Minnesota is paying a group of black activists $55,000 each to rest.
From St. Paul activist Melvin Giles one of seven to receive $55,000 grant for rest and recuperation:
With $55,000, Melvin Giles can buy a lot of fuel — er, bubbles.
Giles, a lifelong Rondo community activist and urban gardener in St. Paul, is known for blowing bubbles as a central part of his peace advocacy. In addition to co-leading the Urban Farm and Garden Alliance and spreading joy with bubbles, Giles also installs peace poles, simple monuments with the inscription 'May peace prevail on Earth' in several languages.
And as a "Star Trek" fan, he considers himself a time traveler -- looking backward in time to draw lessons from the past, and looking generations into the future at a better world.
His ethos, simply put: "The peace poles are my time traveling vehicles, and the bubbles are the fuel," he said.
He's also one of seven inductees in the new Black Legacy and Leadership Enrichment Initiative, a pilot program that awards unrestricted grants of $55,000 to local activists so they can rest, recharge and ultimately better serve the community.
The other inductees include DejaJoelle, an artist who uses dance and spirituality to promote healing; Farji Shaheer, a violence-intervention specialist who specifically works to guide survivors away from retaliation; Anura Si-Asar, the founder of a publishing company and K-12 education program aimed at African cultural heritage; Corenia Smith, a community organizer and policy advocate for reproductive justice and violence prevention; Princess Titus, who guides people of all ages toward healthier eating patterns and trauma responses; and Antonio Williams, a voting-rights advocate and formerly incarcerated community mentor.

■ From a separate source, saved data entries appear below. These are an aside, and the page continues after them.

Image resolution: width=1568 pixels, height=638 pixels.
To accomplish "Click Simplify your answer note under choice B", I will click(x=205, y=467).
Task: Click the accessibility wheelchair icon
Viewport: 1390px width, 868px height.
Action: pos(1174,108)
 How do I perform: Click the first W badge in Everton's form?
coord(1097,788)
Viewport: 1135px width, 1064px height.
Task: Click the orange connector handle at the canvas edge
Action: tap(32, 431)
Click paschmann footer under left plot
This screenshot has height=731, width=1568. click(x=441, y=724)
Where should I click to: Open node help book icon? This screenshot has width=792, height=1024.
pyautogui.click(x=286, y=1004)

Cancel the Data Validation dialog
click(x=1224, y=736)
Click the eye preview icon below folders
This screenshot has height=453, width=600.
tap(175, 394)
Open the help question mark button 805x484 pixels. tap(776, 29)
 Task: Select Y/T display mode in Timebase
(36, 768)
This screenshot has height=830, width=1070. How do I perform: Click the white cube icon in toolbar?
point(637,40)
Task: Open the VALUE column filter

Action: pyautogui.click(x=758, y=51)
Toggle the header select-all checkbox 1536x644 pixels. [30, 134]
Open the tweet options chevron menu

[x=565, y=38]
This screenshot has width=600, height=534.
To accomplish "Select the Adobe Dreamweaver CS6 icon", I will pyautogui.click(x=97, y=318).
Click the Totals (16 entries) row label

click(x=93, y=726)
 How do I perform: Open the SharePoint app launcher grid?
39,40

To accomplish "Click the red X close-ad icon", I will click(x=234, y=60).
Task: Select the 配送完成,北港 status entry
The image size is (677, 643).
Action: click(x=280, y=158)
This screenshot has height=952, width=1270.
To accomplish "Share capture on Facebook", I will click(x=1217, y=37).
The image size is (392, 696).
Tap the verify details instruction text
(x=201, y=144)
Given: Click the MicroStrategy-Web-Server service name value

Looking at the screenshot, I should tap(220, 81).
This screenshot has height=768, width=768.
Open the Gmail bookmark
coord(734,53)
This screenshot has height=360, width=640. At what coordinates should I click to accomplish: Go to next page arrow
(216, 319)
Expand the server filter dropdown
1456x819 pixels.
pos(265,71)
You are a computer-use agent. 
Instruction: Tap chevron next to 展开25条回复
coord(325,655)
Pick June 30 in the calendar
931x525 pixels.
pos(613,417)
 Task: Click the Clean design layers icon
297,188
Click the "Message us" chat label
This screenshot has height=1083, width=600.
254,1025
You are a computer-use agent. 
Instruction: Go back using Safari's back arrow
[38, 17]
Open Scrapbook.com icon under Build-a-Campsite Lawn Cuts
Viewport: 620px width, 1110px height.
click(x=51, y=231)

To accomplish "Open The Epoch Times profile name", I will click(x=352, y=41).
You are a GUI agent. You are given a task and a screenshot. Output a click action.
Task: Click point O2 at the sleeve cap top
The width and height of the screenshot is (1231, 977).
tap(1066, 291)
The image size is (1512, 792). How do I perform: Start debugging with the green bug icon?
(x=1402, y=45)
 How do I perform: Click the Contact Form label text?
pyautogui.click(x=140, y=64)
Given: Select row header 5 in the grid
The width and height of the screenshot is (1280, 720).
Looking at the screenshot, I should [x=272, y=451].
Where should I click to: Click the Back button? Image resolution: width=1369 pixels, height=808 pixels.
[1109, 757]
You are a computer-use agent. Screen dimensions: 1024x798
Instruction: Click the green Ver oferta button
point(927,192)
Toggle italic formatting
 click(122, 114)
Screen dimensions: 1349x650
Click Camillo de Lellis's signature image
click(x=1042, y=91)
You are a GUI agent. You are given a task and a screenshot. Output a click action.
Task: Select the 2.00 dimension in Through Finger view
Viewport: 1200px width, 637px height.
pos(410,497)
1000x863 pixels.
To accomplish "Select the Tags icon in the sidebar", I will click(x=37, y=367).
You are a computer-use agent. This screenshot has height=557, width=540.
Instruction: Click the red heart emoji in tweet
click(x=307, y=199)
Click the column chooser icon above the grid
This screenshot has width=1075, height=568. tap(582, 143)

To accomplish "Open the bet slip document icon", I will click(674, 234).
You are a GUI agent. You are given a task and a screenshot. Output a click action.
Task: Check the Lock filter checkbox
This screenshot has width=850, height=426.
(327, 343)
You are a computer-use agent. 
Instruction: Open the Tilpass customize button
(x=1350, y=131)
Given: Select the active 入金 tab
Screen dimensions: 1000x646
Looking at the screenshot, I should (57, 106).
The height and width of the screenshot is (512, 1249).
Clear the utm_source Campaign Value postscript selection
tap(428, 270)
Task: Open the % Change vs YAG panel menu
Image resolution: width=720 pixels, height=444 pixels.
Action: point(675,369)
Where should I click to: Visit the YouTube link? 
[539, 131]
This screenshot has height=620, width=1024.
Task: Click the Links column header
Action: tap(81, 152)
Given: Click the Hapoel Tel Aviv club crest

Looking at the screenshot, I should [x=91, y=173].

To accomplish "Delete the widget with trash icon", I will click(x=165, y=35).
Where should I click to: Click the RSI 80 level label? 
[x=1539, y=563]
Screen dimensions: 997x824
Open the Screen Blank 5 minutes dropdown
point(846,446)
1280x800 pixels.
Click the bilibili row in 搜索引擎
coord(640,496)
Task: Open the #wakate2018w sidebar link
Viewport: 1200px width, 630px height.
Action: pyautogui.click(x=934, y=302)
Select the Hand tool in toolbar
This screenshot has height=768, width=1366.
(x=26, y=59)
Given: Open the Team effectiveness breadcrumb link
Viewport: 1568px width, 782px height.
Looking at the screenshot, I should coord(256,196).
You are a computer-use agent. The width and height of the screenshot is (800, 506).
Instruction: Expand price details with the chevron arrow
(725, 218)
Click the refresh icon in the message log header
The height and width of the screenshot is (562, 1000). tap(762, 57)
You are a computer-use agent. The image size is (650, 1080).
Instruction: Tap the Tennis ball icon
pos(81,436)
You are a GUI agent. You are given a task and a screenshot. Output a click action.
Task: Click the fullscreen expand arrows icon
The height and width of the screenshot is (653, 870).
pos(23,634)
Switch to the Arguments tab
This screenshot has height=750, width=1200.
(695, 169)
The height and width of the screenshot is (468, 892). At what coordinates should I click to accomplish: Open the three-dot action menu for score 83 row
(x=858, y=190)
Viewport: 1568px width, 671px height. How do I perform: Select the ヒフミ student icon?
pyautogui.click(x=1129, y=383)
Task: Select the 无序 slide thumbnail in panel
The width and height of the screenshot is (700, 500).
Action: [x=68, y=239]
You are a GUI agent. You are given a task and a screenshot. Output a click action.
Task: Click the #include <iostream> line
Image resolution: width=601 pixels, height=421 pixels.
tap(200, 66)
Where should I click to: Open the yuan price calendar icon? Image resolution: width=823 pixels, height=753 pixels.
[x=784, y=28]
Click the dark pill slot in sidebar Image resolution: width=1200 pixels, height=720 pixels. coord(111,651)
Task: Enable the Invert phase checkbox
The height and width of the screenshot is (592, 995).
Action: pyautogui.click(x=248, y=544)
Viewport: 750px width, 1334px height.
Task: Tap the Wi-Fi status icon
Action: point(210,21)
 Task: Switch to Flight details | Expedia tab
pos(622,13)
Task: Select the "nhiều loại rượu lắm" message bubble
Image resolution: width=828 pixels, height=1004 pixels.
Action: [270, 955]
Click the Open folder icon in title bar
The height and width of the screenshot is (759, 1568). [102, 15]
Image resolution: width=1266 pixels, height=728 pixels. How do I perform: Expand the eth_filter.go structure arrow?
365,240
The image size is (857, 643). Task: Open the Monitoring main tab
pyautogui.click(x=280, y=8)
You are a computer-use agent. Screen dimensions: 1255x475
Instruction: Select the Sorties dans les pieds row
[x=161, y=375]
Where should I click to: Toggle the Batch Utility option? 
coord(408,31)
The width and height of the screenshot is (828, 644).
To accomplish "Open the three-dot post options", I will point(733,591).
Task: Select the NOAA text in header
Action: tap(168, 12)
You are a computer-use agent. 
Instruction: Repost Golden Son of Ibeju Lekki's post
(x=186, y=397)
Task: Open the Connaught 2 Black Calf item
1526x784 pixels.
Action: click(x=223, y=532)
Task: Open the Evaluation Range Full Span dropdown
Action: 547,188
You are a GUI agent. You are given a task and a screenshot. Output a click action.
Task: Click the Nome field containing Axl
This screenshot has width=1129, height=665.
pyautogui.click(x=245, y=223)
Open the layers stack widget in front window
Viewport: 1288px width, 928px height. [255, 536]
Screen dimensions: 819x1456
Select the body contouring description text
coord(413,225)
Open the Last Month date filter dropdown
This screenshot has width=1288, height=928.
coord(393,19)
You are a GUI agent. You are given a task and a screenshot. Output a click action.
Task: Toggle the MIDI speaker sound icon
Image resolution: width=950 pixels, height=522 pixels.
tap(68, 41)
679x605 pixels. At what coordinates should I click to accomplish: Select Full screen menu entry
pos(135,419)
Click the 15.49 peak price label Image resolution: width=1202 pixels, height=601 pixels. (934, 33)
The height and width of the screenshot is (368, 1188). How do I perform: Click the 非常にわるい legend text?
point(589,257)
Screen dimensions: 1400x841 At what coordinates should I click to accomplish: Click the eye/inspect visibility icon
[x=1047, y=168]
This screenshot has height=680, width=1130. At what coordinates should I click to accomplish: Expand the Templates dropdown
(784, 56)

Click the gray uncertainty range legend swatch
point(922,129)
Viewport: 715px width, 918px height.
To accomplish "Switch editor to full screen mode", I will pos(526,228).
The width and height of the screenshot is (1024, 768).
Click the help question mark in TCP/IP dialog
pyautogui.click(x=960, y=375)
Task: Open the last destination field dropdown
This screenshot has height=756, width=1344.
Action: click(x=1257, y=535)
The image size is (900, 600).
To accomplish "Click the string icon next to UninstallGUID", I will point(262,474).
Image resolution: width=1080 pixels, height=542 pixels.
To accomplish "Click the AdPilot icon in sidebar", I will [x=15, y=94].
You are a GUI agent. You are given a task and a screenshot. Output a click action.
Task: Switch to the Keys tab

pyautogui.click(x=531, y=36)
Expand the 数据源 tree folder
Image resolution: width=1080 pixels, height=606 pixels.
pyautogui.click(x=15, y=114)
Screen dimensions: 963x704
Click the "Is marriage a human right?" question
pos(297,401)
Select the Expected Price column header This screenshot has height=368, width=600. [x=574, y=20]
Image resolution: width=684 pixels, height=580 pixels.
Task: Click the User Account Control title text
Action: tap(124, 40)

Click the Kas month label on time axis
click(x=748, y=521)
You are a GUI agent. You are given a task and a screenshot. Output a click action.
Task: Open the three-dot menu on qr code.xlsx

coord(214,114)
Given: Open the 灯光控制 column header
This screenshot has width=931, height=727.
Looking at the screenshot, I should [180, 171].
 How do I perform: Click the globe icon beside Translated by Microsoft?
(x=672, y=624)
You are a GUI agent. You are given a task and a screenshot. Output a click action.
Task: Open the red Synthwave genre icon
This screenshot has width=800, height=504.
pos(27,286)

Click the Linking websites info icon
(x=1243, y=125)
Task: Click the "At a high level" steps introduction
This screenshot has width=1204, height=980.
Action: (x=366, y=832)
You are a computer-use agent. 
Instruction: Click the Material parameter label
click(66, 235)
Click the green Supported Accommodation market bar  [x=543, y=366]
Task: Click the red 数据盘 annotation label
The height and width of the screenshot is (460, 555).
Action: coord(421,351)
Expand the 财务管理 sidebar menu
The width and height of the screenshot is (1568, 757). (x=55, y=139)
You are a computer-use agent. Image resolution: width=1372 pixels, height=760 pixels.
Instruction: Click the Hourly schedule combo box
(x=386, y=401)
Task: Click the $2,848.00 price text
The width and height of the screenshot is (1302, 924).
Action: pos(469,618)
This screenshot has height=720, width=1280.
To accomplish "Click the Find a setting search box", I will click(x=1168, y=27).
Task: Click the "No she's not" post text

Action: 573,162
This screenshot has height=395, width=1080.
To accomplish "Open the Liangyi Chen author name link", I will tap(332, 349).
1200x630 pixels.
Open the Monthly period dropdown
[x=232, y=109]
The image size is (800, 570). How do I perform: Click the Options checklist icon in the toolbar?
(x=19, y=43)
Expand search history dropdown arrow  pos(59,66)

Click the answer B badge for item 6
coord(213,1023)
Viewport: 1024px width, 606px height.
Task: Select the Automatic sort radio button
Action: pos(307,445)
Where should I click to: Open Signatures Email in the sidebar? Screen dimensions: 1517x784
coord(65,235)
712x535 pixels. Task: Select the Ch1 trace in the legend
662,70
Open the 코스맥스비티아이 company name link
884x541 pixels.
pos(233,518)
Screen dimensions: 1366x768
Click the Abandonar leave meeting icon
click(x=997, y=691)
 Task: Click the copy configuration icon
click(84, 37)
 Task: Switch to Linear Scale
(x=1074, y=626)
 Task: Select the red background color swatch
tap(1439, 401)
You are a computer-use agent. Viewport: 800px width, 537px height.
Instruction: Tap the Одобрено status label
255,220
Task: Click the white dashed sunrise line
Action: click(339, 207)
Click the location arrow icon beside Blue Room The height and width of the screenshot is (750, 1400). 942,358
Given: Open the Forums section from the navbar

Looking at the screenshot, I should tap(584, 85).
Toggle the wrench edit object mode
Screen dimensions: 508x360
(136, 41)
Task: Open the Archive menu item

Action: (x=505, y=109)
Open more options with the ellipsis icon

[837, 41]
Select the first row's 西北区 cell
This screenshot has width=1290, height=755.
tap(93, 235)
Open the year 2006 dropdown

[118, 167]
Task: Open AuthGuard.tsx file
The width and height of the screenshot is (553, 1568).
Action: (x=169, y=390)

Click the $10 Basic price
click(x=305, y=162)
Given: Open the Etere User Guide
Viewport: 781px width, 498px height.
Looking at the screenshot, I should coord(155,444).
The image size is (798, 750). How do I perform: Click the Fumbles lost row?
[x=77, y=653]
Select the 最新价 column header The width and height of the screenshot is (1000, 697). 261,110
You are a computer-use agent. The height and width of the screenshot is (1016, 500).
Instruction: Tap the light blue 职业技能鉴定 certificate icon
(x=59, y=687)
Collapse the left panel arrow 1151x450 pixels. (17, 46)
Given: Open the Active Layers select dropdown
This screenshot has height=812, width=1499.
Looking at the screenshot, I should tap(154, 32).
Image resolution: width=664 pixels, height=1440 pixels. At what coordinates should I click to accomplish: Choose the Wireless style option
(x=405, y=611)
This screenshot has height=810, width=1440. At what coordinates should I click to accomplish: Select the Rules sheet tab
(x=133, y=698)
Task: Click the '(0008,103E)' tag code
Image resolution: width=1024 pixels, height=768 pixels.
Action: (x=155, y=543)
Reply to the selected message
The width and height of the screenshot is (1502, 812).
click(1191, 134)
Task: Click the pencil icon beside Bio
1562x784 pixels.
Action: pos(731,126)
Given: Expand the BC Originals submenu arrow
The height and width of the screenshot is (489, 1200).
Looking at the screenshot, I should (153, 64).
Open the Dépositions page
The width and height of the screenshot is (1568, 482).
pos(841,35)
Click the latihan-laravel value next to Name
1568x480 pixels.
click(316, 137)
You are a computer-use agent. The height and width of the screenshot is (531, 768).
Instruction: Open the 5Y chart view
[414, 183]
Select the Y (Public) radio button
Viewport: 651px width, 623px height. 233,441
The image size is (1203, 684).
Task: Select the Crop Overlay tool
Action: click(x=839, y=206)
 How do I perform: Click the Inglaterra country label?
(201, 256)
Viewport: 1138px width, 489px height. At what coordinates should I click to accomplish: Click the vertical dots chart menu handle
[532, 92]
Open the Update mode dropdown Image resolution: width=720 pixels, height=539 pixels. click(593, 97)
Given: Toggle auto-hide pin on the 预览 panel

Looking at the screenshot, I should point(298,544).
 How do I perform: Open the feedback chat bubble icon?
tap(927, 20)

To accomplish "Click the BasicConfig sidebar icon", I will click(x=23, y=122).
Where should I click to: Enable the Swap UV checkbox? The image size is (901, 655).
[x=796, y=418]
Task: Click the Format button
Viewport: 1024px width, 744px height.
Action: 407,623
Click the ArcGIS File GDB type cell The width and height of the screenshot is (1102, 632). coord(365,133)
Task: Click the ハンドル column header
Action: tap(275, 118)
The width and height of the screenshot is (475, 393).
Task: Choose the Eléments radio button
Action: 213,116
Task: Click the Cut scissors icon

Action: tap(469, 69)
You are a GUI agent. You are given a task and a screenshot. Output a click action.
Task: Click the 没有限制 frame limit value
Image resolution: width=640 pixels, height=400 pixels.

The grant initiative is a collaboration between the Minneapolis-based Cultural Wellness Center and the Pohlad Family Foundation, which over the past several years has crystallized a focus on racial justice and housing stability.
The grants are an investment not in activists' work but in themselves as people to support their personal well-being, said community elder Atum Azzahir, the center's executive director. And before they can rest, they have to figure out how to rest.
"The whole process is: Study yourself as you try to rest," Azzahir said. "These are very busy, very active, very intensely committed people, and we know, for them, to rest is going to be a study." It sure must be tough living under white supremacy!